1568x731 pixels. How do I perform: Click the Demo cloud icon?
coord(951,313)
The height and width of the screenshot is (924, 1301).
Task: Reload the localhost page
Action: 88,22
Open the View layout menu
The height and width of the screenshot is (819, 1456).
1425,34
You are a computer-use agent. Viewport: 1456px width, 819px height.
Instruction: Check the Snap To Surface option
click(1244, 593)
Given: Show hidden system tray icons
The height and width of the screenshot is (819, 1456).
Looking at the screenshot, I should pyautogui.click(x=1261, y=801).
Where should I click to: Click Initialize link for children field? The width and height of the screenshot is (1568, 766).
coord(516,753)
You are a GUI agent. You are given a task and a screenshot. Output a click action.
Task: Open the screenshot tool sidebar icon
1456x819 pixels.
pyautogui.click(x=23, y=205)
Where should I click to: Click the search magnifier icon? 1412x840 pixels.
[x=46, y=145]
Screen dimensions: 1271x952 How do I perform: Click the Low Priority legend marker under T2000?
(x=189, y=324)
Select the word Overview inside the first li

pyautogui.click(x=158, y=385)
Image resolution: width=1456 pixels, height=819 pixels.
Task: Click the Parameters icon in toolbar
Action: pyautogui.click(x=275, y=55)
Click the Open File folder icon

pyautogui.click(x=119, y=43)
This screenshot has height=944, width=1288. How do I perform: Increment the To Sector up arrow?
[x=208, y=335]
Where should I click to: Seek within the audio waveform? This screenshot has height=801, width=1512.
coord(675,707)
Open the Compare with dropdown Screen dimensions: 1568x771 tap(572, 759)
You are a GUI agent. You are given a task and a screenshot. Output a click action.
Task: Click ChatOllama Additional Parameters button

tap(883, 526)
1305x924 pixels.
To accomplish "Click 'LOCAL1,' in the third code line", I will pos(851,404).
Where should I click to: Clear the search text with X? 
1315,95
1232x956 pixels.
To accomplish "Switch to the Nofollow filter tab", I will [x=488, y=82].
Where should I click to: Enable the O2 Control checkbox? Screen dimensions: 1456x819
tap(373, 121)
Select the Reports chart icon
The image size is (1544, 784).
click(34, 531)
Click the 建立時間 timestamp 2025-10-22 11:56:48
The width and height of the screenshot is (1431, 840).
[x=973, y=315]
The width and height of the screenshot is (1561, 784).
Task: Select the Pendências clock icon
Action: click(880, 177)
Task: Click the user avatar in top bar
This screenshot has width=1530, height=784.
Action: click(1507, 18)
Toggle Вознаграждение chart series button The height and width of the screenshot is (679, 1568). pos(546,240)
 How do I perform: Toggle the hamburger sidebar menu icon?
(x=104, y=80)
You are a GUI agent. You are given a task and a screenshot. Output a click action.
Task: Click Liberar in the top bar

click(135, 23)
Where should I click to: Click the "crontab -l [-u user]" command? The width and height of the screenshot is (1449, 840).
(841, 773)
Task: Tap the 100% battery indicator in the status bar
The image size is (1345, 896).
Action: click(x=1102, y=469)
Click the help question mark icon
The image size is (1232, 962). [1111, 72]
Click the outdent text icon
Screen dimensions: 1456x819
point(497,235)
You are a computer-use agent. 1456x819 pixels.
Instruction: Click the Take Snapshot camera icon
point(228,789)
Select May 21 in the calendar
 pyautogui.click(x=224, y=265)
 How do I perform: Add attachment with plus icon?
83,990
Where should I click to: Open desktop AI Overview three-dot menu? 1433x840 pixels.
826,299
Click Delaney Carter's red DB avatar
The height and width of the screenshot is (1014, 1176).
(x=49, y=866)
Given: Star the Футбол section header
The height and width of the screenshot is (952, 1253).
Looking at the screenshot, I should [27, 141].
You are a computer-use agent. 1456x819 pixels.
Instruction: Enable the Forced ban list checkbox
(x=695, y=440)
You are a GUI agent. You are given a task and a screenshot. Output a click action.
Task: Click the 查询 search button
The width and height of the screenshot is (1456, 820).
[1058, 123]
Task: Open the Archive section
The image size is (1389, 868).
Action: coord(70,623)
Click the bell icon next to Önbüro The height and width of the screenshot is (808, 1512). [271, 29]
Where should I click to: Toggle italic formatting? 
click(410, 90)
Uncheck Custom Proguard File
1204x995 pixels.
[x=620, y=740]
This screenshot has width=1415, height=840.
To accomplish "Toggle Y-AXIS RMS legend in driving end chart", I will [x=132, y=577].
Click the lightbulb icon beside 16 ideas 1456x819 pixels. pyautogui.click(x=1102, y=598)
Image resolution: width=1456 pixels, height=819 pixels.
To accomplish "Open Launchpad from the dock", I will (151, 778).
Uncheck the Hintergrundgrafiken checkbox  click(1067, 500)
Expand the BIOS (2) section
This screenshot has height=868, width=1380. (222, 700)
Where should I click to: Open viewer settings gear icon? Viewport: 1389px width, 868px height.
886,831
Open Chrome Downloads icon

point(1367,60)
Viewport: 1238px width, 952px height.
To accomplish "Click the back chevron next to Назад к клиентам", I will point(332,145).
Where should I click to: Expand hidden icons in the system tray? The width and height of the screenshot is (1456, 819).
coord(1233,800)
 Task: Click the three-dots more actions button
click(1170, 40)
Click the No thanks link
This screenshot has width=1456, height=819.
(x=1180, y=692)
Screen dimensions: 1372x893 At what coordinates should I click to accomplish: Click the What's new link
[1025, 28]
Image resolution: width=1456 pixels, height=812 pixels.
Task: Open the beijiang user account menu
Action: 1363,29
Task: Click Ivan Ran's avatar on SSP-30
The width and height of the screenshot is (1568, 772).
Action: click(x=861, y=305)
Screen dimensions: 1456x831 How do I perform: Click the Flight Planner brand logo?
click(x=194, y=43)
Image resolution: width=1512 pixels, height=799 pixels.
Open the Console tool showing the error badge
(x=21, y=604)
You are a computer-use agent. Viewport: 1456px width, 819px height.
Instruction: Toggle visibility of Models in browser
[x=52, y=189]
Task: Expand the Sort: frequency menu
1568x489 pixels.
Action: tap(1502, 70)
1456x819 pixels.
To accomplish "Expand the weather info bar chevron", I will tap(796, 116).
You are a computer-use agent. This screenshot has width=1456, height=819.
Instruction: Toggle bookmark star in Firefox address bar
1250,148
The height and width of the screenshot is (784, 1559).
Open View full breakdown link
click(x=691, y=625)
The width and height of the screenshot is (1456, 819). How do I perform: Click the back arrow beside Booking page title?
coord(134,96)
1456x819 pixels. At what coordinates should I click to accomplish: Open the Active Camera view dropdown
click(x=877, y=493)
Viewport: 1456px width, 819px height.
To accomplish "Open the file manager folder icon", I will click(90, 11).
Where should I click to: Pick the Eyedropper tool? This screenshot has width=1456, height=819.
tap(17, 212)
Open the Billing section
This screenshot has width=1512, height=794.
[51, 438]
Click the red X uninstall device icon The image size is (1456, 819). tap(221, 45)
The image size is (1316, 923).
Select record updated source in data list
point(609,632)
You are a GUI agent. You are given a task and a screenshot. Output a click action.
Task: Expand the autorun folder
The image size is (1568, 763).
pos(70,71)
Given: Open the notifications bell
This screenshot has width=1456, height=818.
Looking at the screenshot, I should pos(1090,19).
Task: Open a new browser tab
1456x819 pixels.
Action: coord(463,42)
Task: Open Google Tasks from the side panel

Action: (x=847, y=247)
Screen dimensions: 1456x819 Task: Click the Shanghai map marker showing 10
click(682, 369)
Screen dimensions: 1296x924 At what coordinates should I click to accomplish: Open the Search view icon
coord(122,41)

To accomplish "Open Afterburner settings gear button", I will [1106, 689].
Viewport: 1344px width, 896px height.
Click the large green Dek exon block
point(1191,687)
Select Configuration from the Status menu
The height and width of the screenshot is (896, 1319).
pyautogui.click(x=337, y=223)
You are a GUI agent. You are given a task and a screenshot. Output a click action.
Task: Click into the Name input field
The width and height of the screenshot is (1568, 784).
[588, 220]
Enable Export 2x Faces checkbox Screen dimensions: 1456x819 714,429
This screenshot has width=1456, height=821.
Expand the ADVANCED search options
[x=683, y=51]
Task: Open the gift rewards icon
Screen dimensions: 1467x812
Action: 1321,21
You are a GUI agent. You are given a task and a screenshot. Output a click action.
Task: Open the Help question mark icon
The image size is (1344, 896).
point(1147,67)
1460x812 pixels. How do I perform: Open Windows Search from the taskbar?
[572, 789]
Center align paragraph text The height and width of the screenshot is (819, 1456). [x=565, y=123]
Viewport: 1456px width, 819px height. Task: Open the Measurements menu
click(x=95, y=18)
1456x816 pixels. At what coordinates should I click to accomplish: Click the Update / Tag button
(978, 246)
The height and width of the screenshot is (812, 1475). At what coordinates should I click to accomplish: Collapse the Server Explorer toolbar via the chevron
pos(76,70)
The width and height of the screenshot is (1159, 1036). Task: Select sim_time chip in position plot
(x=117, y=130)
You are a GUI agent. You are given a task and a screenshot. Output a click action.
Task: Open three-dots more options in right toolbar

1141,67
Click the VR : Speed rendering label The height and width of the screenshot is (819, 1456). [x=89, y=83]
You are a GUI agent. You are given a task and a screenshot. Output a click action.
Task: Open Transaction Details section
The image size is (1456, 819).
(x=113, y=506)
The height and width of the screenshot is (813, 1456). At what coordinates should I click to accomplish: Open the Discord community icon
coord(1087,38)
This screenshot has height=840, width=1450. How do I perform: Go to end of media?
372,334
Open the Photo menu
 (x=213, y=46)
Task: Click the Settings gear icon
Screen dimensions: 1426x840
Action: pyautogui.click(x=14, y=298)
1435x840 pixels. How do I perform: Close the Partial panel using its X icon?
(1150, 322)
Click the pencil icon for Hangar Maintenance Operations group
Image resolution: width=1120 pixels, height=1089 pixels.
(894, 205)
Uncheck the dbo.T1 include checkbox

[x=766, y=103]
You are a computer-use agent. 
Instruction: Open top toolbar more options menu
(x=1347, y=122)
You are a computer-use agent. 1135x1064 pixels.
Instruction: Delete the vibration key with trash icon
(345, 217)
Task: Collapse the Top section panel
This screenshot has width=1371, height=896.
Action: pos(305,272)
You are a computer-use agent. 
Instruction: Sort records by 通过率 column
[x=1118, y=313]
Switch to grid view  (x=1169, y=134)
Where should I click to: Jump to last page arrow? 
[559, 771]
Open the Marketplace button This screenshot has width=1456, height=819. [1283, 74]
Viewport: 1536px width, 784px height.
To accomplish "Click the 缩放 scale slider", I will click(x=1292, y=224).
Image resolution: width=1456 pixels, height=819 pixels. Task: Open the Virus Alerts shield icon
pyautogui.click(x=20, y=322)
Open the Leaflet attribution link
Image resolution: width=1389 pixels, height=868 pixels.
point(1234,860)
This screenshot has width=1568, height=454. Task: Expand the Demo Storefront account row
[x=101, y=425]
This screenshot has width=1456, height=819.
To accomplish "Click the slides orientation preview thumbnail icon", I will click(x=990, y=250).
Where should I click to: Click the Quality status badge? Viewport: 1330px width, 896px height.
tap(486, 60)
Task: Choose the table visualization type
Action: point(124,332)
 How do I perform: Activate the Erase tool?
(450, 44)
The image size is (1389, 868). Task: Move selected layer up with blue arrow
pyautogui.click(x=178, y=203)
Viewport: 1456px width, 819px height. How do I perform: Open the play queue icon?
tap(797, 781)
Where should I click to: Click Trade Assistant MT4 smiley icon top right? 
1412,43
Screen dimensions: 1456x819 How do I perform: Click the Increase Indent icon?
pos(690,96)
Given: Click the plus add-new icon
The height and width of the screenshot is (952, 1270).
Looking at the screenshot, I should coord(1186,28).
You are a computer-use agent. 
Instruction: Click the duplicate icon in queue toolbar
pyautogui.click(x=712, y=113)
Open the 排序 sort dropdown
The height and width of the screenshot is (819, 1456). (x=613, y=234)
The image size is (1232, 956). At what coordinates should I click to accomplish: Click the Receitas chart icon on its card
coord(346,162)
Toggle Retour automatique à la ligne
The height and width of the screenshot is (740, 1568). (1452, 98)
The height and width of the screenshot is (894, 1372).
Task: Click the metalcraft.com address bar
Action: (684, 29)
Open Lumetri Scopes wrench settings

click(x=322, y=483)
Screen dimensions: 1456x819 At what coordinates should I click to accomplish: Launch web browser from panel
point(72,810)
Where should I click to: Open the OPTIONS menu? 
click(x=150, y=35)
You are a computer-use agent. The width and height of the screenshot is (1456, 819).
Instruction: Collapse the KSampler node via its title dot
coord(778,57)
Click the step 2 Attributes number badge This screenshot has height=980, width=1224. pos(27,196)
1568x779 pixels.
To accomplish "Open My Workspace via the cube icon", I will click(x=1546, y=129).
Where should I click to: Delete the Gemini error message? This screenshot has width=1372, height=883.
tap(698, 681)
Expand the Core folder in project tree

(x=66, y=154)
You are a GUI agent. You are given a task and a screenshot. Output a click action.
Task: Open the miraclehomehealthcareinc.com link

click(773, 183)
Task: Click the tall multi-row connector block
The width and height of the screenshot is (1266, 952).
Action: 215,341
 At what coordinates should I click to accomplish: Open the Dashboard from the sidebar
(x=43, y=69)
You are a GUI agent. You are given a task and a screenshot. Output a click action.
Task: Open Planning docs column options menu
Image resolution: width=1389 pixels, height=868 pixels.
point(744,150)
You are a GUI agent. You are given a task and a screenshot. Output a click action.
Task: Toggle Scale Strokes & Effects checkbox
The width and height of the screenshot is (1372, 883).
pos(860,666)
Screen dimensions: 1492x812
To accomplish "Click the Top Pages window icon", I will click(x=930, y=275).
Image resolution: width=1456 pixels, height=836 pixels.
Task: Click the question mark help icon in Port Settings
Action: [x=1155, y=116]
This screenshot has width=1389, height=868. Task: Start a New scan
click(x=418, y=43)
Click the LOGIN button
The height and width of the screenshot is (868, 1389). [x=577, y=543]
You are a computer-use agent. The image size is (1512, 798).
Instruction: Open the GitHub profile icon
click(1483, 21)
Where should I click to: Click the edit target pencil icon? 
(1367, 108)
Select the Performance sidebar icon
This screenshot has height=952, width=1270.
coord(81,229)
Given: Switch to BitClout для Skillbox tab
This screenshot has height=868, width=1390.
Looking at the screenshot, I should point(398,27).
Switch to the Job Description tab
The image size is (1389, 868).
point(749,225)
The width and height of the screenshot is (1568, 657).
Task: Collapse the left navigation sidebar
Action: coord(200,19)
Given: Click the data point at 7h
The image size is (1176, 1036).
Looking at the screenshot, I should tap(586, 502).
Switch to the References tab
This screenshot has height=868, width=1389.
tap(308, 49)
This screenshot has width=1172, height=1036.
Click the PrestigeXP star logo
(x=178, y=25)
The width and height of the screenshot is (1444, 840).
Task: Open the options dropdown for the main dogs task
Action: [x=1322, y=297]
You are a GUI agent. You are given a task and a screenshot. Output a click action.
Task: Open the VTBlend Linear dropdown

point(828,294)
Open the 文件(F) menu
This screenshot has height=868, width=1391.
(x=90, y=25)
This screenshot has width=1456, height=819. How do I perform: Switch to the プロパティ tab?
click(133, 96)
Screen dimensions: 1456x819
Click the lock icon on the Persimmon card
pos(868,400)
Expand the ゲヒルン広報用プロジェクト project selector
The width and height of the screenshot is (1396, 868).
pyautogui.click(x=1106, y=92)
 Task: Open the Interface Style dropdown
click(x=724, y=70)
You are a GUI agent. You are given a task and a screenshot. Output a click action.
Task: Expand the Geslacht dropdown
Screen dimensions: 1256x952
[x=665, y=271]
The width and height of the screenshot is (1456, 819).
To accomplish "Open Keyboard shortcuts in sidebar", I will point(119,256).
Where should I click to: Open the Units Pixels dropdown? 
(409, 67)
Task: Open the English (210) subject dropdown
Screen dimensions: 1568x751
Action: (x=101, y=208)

- - - -

**Exercise details**
Reply with the number of lines in the data above that contain "avatar", and with nothing else.

**Answer section**
3